Records drawn from a dataset:
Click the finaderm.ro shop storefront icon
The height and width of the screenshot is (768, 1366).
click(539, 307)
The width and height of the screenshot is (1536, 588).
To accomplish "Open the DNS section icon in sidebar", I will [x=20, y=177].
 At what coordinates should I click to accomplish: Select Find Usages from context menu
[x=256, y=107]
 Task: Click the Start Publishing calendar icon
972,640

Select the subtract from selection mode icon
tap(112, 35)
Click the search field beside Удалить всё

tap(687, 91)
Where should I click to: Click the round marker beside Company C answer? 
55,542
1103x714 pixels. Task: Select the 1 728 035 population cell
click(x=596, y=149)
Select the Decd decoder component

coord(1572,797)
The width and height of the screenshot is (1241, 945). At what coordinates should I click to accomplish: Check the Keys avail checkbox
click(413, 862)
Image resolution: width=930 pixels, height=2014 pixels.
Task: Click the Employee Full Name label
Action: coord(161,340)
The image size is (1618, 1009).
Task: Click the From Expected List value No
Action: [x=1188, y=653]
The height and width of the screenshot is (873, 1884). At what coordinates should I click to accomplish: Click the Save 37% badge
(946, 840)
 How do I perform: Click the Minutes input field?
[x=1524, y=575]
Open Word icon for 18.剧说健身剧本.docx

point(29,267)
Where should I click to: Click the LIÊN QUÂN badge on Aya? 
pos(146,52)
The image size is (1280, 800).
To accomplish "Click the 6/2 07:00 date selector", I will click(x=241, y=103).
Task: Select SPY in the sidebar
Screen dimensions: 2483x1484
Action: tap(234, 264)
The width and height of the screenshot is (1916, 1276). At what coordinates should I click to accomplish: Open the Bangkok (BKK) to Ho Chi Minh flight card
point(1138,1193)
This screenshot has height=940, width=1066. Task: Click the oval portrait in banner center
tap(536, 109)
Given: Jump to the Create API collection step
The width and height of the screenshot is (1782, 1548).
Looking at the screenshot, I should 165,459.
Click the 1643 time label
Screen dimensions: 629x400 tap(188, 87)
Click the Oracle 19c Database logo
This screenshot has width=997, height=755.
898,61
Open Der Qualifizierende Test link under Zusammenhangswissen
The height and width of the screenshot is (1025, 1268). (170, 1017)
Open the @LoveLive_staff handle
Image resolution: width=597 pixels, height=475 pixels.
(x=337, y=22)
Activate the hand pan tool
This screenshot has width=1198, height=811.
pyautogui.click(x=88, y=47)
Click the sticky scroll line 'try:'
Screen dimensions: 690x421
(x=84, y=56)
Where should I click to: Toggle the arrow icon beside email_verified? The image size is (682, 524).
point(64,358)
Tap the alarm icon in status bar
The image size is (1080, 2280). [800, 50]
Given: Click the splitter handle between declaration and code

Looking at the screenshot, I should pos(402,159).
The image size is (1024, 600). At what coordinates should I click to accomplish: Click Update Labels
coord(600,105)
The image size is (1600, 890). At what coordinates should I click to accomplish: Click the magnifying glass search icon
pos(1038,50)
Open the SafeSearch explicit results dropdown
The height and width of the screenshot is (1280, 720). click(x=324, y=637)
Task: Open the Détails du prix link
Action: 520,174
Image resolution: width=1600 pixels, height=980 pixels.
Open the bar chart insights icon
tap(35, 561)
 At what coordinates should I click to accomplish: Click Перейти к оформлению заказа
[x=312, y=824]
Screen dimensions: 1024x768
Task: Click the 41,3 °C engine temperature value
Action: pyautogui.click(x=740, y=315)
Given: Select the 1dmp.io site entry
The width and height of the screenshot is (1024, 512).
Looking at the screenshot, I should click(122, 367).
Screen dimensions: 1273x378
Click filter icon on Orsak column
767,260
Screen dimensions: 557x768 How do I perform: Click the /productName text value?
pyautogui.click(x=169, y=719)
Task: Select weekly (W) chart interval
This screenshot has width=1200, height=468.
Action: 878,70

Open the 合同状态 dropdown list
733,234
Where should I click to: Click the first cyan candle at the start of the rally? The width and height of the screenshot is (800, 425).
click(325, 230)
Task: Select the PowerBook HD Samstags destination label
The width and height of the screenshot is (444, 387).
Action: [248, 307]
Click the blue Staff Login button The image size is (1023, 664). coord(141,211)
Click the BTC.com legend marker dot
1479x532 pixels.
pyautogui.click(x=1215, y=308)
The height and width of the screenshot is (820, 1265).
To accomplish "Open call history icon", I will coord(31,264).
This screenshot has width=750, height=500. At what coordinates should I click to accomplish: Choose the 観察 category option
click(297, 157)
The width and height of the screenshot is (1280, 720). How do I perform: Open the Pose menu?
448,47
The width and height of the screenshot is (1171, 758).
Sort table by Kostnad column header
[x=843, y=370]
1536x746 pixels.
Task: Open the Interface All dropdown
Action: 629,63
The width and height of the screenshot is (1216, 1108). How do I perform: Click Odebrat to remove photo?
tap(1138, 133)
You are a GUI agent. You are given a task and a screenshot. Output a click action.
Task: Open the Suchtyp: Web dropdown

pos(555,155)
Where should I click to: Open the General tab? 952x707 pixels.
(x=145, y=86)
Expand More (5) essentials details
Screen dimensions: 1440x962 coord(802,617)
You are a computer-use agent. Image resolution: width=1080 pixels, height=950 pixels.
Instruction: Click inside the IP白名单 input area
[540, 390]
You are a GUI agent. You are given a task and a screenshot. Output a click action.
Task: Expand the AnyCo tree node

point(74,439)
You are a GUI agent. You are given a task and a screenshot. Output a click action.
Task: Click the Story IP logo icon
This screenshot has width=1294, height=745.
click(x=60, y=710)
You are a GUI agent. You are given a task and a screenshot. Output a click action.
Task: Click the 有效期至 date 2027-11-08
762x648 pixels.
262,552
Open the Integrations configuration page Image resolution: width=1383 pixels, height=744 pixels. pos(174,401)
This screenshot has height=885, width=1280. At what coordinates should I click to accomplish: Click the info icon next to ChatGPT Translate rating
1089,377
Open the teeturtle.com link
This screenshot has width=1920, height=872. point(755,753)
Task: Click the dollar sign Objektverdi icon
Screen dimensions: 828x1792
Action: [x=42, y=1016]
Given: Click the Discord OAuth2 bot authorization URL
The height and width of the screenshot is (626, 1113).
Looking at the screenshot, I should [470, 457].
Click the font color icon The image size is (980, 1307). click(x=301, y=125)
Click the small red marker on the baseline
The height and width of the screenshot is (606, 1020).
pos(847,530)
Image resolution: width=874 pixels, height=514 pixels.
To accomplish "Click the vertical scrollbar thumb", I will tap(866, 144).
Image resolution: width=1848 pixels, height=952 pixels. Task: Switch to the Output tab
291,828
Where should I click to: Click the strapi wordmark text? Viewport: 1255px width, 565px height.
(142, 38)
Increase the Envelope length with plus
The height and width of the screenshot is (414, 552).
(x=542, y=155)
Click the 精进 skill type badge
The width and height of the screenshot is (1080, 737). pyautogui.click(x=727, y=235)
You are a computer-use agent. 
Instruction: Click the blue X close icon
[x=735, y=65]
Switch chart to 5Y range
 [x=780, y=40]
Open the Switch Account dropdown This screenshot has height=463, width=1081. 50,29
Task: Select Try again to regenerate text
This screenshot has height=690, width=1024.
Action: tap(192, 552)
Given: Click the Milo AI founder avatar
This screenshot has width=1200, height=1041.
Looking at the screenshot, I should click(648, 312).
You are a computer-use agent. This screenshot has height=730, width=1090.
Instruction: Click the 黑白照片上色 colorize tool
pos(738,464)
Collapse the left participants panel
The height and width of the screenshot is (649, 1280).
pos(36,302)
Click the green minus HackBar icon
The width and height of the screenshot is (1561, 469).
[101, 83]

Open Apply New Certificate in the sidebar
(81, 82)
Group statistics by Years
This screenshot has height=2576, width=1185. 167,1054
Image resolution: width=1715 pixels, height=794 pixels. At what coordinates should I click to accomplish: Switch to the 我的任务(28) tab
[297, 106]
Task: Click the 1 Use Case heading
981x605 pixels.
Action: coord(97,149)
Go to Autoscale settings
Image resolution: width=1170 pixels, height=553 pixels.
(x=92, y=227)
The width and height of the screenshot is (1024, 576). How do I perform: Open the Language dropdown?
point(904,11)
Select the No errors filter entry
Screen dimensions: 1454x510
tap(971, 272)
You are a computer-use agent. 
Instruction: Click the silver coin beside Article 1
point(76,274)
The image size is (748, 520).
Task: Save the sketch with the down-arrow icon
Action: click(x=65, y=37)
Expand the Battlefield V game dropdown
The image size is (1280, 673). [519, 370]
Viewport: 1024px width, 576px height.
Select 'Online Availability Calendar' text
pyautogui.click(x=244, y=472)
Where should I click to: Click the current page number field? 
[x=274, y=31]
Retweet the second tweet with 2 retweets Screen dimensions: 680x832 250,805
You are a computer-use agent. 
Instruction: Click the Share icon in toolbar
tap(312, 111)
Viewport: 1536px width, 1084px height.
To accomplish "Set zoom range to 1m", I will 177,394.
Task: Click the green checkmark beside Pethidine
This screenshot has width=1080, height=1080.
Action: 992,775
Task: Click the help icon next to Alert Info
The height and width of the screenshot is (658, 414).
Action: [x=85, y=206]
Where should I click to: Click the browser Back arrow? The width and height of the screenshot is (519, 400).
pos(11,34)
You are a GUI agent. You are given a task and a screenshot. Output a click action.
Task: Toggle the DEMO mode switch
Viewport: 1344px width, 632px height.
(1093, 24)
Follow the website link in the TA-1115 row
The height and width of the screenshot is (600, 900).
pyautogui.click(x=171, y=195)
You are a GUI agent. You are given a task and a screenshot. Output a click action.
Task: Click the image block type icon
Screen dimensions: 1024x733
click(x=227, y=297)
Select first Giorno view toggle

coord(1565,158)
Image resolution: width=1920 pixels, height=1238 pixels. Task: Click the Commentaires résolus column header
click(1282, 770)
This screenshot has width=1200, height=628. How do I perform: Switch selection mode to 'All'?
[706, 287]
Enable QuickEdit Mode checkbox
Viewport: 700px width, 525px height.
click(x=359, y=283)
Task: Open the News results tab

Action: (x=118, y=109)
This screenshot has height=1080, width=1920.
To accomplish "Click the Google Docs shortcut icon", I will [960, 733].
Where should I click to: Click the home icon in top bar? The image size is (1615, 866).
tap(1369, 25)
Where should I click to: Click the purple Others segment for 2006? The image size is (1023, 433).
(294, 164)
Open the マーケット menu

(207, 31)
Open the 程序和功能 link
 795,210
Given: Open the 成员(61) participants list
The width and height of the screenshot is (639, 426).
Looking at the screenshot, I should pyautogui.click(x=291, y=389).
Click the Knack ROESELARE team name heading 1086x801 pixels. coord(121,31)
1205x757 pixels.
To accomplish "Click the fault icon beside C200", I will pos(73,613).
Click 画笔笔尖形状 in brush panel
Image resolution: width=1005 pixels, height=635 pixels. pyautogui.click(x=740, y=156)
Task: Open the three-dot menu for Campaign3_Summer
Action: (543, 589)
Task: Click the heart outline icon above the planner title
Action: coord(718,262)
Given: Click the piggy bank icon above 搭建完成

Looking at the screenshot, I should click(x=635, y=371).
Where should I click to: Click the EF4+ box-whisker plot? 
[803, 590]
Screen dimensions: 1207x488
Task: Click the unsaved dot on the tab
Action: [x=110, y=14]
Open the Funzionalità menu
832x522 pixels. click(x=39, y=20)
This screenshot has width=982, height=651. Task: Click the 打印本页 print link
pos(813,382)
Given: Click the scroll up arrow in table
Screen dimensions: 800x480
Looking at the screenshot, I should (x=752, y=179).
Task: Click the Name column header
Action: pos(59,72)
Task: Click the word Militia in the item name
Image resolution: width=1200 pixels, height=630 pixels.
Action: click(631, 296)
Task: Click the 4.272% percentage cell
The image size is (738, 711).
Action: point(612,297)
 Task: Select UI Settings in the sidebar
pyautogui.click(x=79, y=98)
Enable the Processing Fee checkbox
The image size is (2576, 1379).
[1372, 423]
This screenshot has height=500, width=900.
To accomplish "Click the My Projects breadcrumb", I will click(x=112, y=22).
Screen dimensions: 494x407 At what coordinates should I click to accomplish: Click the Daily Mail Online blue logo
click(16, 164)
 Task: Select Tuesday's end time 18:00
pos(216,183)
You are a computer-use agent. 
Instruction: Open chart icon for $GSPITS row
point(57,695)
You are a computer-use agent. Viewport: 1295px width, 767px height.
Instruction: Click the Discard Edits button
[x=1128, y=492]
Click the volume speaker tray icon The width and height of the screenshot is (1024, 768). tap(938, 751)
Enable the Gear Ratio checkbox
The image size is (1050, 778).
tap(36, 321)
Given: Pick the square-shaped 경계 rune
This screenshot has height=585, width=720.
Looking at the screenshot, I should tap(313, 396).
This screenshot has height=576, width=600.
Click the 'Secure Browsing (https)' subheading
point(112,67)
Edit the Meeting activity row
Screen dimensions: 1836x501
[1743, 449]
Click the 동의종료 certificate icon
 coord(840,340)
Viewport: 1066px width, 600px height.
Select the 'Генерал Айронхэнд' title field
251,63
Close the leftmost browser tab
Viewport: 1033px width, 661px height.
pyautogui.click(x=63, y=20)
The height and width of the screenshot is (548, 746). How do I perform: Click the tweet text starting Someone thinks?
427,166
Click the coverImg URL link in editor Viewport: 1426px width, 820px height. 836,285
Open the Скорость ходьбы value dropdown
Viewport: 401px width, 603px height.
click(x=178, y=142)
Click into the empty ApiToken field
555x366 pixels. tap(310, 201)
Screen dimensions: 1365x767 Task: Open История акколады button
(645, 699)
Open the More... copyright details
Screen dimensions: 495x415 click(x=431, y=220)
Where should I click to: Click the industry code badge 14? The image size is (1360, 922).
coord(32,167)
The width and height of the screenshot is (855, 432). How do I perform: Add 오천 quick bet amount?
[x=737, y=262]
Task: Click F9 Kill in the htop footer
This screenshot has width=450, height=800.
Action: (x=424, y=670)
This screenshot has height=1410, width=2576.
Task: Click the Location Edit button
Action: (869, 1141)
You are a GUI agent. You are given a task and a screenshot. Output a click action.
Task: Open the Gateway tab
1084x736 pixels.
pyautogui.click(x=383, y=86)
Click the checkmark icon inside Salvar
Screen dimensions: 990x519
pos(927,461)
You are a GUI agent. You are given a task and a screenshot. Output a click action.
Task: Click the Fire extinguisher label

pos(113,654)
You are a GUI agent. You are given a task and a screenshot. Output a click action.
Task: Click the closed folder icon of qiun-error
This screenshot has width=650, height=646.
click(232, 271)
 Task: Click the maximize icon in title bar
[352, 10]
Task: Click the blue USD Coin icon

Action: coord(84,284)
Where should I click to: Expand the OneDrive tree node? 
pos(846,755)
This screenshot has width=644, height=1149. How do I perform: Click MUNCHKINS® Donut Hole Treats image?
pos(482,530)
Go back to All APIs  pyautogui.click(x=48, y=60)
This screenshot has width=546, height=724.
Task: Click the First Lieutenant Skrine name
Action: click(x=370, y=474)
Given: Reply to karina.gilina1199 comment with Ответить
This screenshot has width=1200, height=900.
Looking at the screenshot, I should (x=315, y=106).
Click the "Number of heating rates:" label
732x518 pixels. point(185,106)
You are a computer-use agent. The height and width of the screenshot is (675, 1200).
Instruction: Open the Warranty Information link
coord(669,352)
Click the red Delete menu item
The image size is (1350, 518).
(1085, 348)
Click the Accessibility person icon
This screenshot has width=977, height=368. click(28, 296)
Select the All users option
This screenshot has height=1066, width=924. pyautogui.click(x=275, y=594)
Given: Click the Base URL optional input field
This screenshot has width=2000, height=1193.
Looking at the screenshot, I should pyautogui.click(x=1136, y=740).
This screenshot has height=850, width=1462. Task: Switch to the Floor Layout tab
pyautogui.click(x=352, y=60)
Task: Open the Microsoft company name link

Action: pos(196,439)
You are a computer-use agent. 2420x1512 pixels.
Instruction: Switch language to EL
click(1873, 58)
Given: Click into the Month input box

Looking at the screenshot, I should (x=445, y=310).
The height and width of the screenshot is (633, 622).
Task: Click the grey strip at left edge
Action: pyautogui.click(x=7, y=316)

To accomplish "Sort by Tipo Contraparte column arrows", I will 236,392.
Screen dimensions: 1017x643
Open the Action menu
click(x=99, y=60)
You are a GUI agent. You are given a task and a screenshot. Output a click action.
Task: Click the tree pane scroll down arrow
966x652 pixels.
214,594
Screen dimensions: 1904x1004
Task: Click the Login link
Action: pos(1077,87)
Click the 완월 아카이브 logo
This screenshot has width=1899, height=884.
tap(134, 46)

**Task item**
Your task is to copy every line of the entries that contains the string "green".

**Final answer**
Click the green minus HackBar icon
Task: Click the green checkmark beside Pethidine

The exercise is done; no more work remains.